The 41-year-old Duke of Sussex started exchanging Facebook messages with former Mail on Sunday diary editor Charlotte Griffiths in 2011 and allegedly sent friendly communications such as "[you] missed a good party" and "I would have been ... drinking [you] under the table," as reported by The Telegraph and The Times on March 31.

Harry, who acknowledged in court that they had met at a party hosted by movie producer Arthur Landon, previously distanced himself from Griffiths, reportedly testifying in January that he'd "cut contact" upon finding out she was a journalist.

"I had no idea that she was a journalist at that time," King Charles' younger son said, per The Times. "I met her once at a weekend, and then the next day, after I’d left, after the weekend had finished, I found out who she was. I had words with my friend and that was that."

Prince Harry arrives at the High Court in London on Jan. 22, 2026, during the first week of a 10-week trial involving Daily Mail publisher Associated Newspapers, which Prince Harry and others are suing over allegations of privacy breaches dating back 30 years.

The alleged communications between Harry and Griffiths, now the newspaper's editor-at-large, appeared to show a familiarity between the two amid a High Court case in which the prince claims the media company used unlawful means to obtain information that was used for reporting on himself and six other public figures.

"I've been seriously busy since I last saw [you] but plan on getting back in the mix for Feb! [You] best be around," Harry allegedly messaged Griffiths in January 2012, according to The Telegraph.
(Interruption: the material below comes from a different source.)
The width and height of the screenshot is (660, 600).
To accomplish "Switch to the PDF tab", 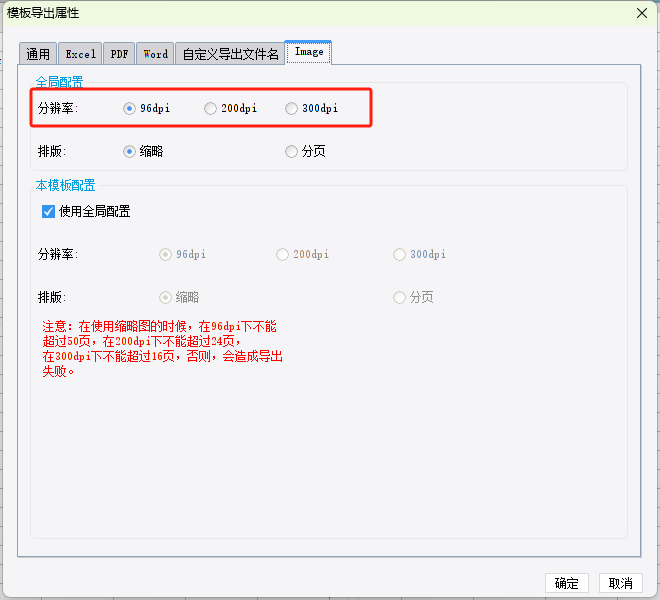I will point(119,54).
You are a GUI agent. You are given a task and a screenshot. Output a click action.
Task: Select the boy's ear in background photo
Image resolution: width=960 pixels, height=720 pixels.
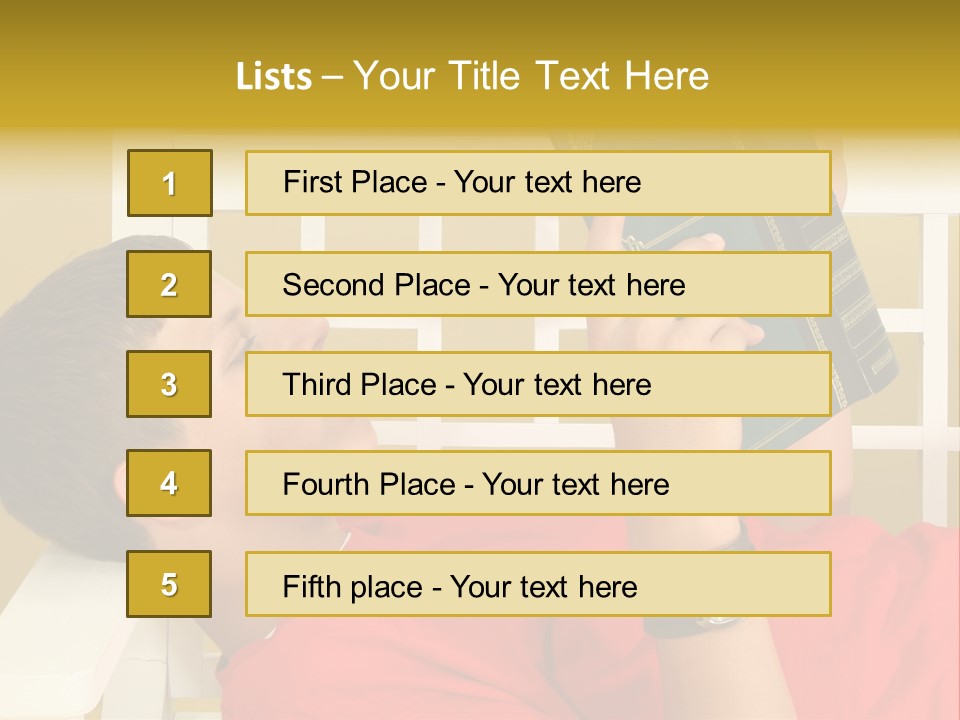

He also purportedly wrote, "Miss our movie snuggles."

USA TODAY has reached out to Prince Harry's representatives for comment.

The exchanges were brought to light as the nearly 11-week trial concluded arguments on March 31. Judge Matthew Nicklin has said he will work on the case after "a short break over Easter" but warned the parties that "judgment will take some time."

Why Prince Harry is suing the Daily Mail's publisher

The case in London's High Court was initiated in October 2022, when Harry, Elton John and his husband David Furnish, and actors Liz Hurley and Sadie Frost, among other notable U.K. personalities sued Daily Mail and Mail on Sunday publisher Associated Newspapers Limited.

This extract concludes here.